Parsing the Conflicting Data on Office Tours
C&W, VTS and CBRE all tell somewhat different stories about office demand.
Cushman & Wakefield has waded into the debate about office tour activity and what it foretells for this asset class in a recent brief. There are a number of different data points on this metric, with each provider interpreting the meaning differently.
Let’s start with C&W. It found that tour activity was on the rise this spring, nearly tripling in the first quarter and continuing through August. But in September, tours declined, which Cushman experts say is in line with historical seasonal trends from 2018 and 2019 in particular.
VTS reported similar findings with its index earlier this month but its conclusion was more dire. It found that new demand for office space fell for the second consecutive month in October to its lowest rate since the first quarter of 2021 suggesting that the initial post-vaccine surge of demand for office space has run its course.
Down 30% nationally since peaking August 2021, all seven markets analyzed by the VTS Office Demand Index saw declining demand for office space over the two-month period.
“As we pass the 18-month mark since the start of the pandemic, employers and employees alike have largely adapted to a new way of working and in many cases, that means permanent remote or semi-remote work,” said Nick Romito, CEO of VTS, in prepared remarks. “The longer we stay in limbo—the place where, even with vaccines and better COVID-19 treatments, there is still trepidation about returning to work—the greater the likelihood we have a permanent loss of demand for office space and eventually, a new normal. Time is not on the side of office leasing.”

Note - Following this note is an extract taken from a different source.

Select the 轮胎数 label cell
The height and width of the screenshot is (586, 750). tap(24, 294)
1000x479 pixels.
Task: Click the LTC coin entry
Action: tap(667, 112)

Then, there is CBRE. At the end of November, it reported that many top US office markets showed improved demand for new office leasing in the month of October even as leasing activity and sublease availability indices weakened slightly for the month, pausing their positive momentum from previous months.
“The growth of tenants actively looking for space is a precursor of increased leasing to come,” said Nicole LaRusso, CBRE Senior Director of Research & Analysis, in prepared remarks. “Recent strong job growth should add further momentum to the office market, particularly as consumer and business confidence increases. Barring another Covid resurgence, the office market appears to be on firm footing heading into 2022.”

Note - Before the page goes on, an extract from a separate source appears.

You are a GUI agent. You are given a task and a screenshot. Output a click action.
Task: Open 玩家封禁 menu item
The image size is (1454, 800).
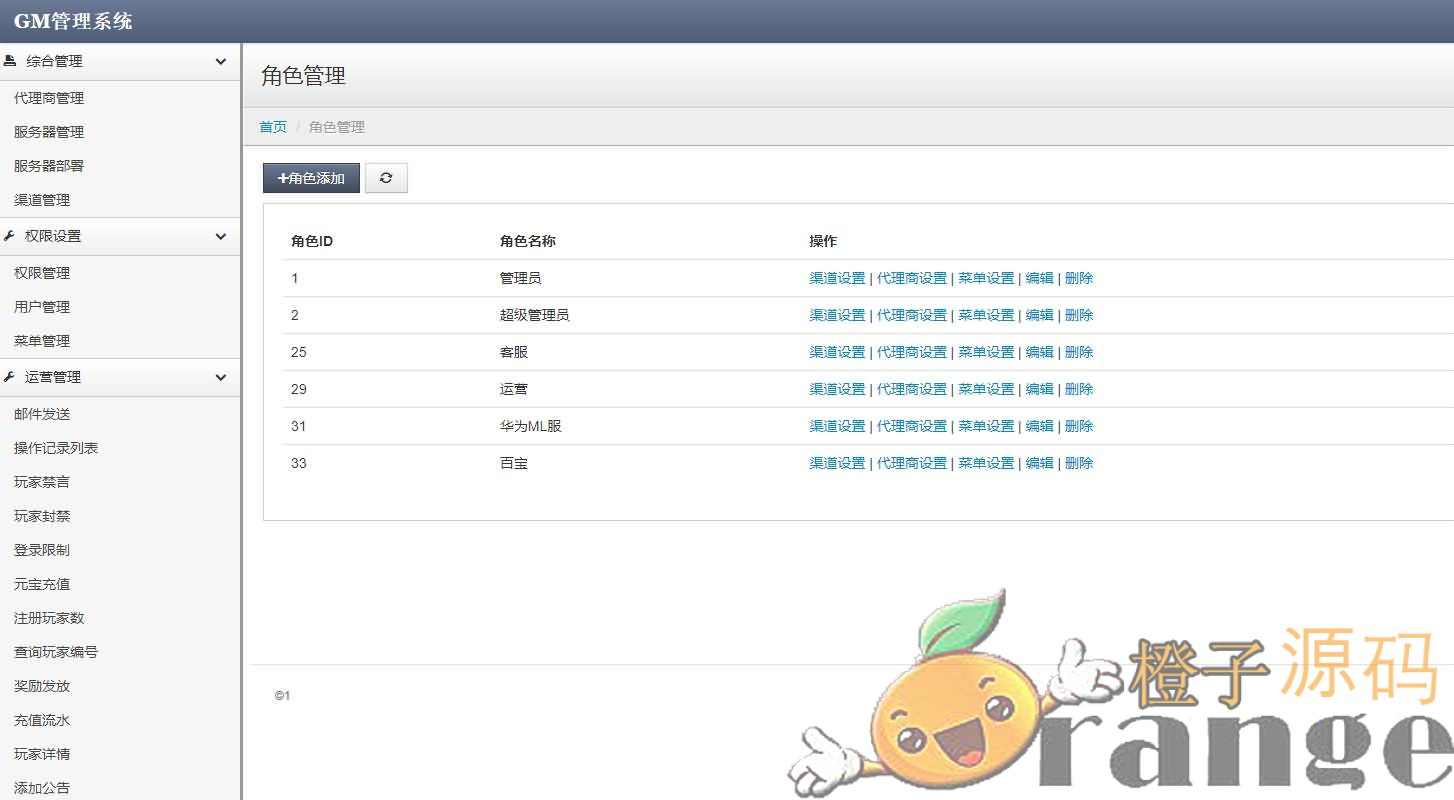(x=42, y=516)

Cushman, for its part, points out that tour activity—which is typically a leading indicator for leasing activity—is still more than twice the amount of fall 2020.

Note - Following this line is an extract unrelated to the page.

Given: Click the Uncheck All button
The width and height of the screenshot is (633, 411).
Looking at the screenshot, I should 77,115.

Total leasing in the last two quarters is 50% higher than the last three quarters of last year, a metric Cushman says “bodes well for lease executions, and eventually net absorption, over the next several quarters.”
Indeed, net absorption last quarter was nearly 50% better than the precious four (-18.3 million square feet in Q3 versus an average of -35.7 msf of absorption). Gains were led by Atlanta, Puget Sound – Eastside (Seattle), Suburban Maryland and San Diego.
Net absorption also improved quarter-over-quarter across 60 of the 90 markets tracked by Cushman & Wakefield, including gateway markets like San Francisco (+1.8 msf), Midtown Manhattan (+1.8 msf), Los Angeles (+1.3 msf) and Boston (+1.0 msf). The four-quarter rolling total US leasing activity has also increased by 14% over the past two quarters.
All signs appear to point to the office sector evolving, not collapsing, according to Petra Durnin of brokerage, workplace strategy and project management firm Raise. That’s especially true as companies eye flex space as an alternative to traditional office models.
“Companies are accessing better solutions to attract and retain high-quality talent,” she told GlobeSt in an earlier interview. “The shift from highly centralized offices near talent pools to a distributed workplace strategy means many companies are adopting not only a hybrid model but a hub/spoke/remote model and evaluating multiple locations across the U.S. with a heavy focus on sublease space or coworking. The whole shift in how and where people work is a rebalancing effort to meet talent where talent is.”